▸ What this task involves
Exact copy, no pictures: reproduce the lines from the one that holds "Click the 模糊音设置 button" through the end of the entries.

[Collected data]
- - - - -

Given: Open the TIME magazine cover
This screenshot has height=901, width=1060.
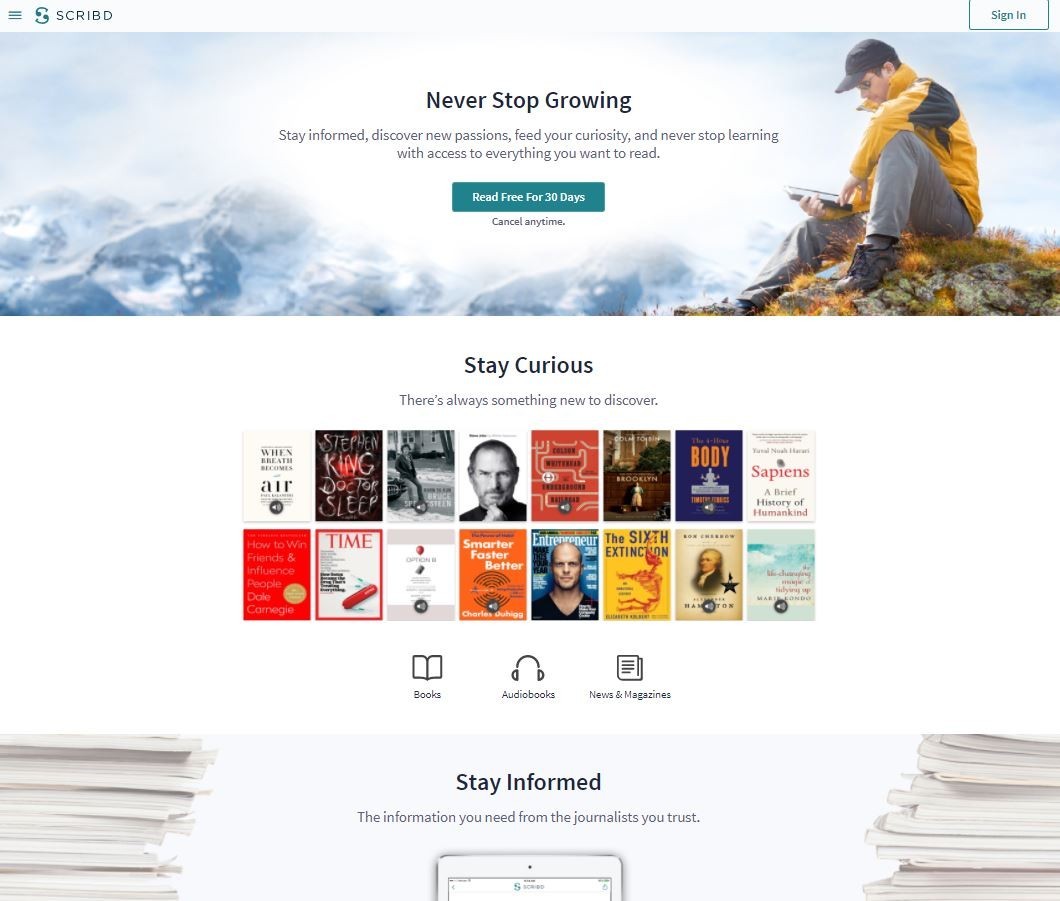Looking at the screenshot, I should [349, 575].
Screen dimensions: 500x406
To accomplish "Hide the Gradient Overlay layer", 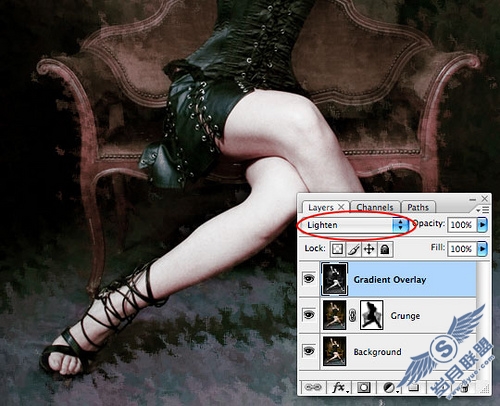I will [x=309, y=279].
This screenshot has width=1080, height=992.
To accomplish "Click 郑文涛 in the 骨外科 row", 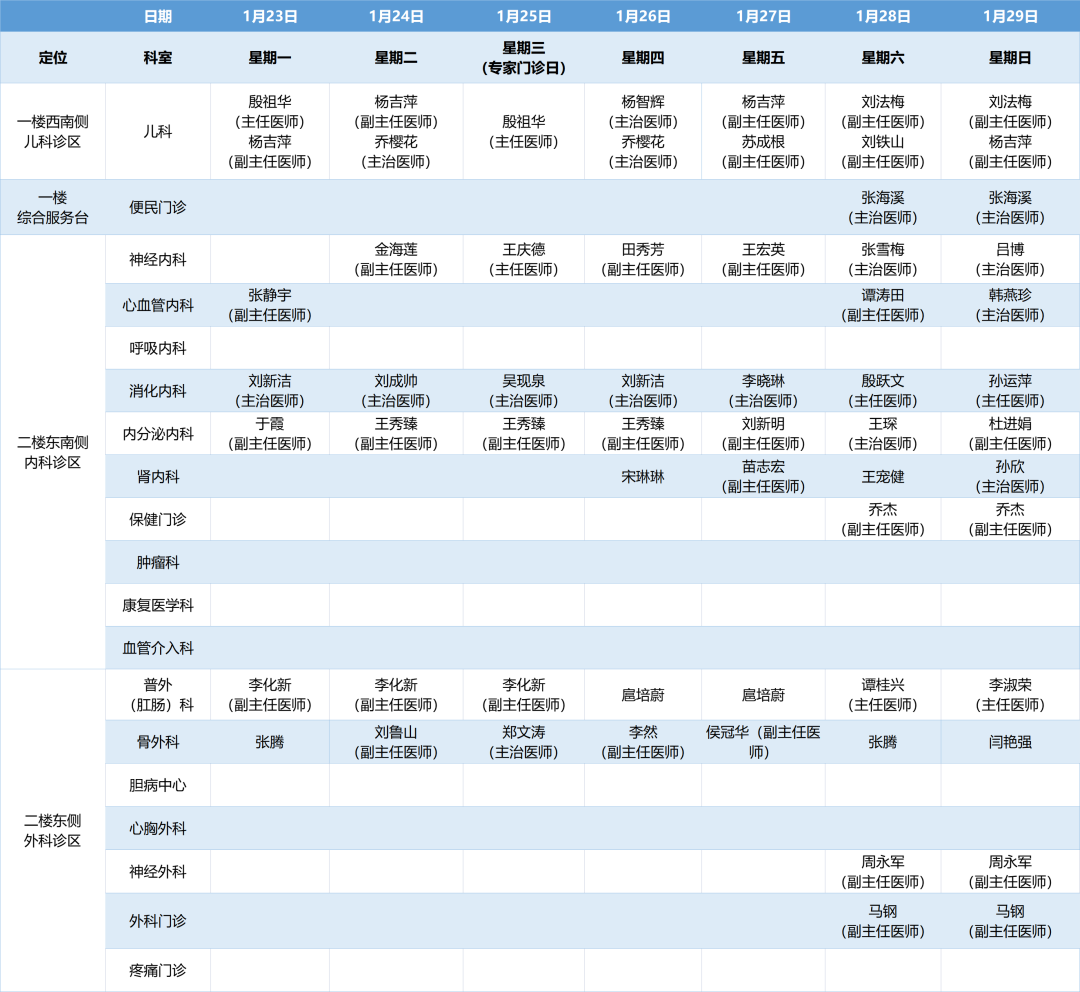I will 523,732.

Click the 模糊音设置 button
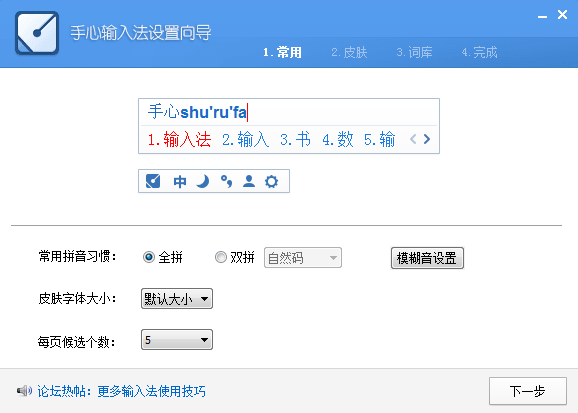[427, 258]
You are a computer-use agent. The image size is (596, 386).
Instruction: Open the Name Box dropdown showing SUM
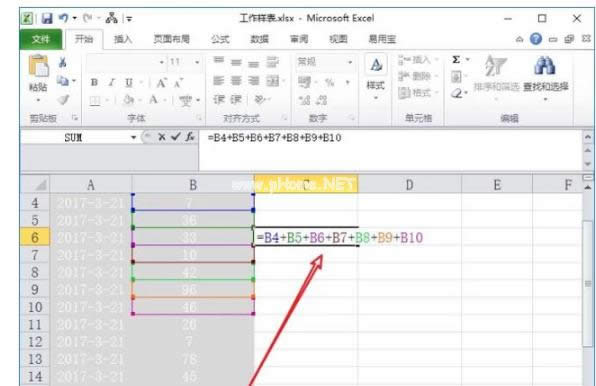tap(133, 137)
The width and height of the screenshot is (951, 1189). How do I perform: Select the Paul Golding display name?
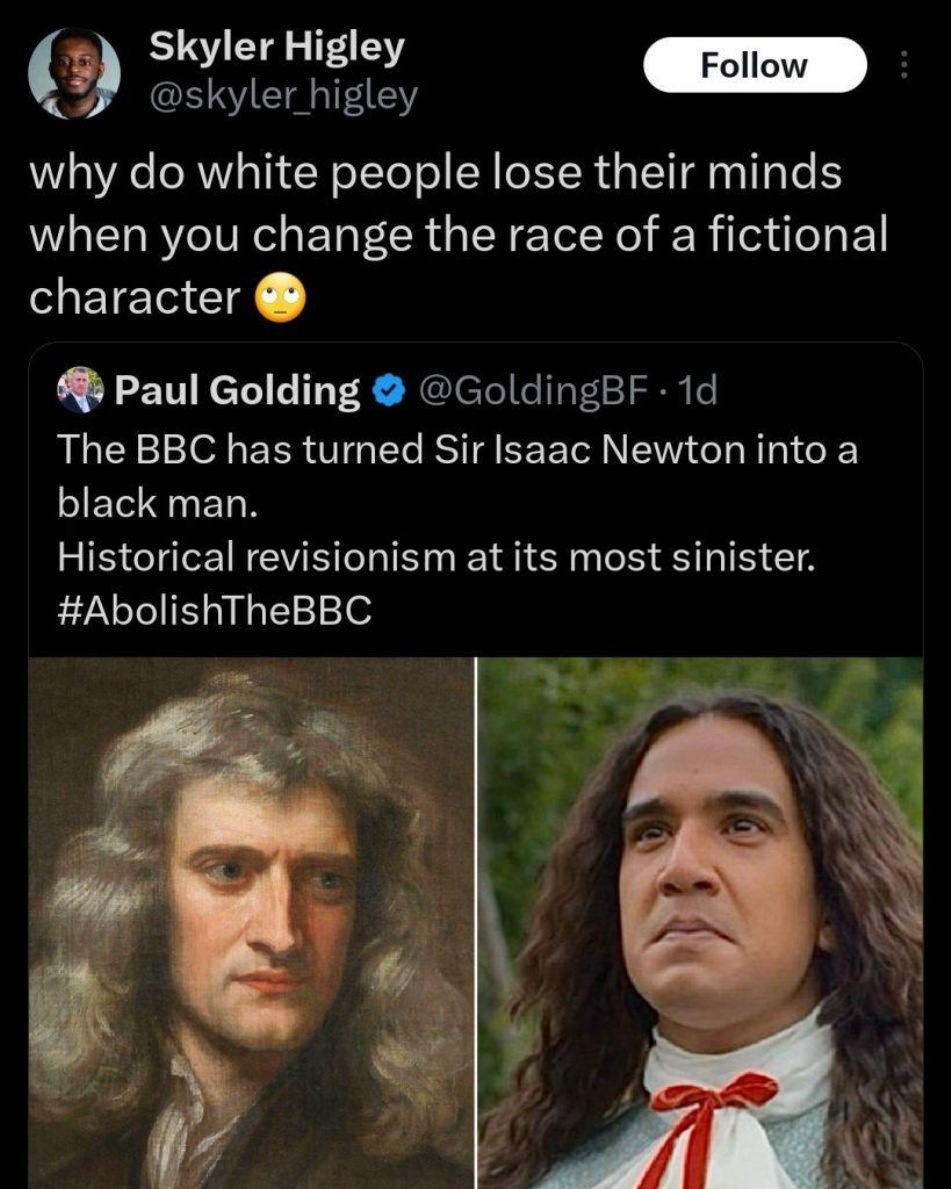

- - - - -

▸ Response area
Click the 模糊音设置 button
[427, 258]
You are a computer-use agent. The image size is (596, 386).
Instruction: Open the Name Box dropdown showing SUM
tap(133, 137)
The width and height of the screenshot is (951, 1189). How do I perform: Select the Paul Golding display name?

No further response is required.